The late Herman Wallace, one of the “Angola Three” former Black Panthers and artist activist jackie summell (who doesn’t capitalize her name) conceived of this initially years ago, and their vision is being fulfilled with funding from the New York-based Creative Capital and Art for Justice.
When paired up, a volunteer gardener and inmate, called a solitary gardener, correspond on what to plant, sometimes in great detail. Some people who visit the gardens then write the inmate as well, creating even more connections.
One of the inmates participating Tim Young, serving time at San Quentin State Prison, chose mugwort and stinging nettles, and told a reporter for the Next City website that “it’s a crime to encase people in concrete cages and deprive them of nature. What the garden has done is give me a greater appreciation of all the things that I am no longer able to feel, touch, or enjoy. I haven’t touched the earth or leaned upon a tree in over 22 years.”
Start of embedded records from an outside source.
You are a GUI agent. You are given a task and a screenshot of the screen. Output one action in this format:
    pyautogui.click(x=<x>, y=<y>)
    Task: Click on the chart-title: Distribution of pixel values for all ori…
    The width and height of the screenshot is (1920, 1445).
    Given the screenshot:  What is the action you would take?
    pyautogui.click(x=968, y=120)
Future plans are for formerly incarcerated to be able to get jobs at the gardens. When released, some inmates who have taken part in the program, keep their garden going such as trans woman Arya Serenity who worked with Side Walk Ends Farm in Providence.
On its about page Solitary Gardens describes itself as “ a social sculpture and collaborative project that cultivates conversations around alternatives to incarceration by catalyzing compassion. This project directly and metaphorically asks us to imagine a landscape without prisons.”
Does anyone know of an existing program like this in Washoe County and if not, should we start one?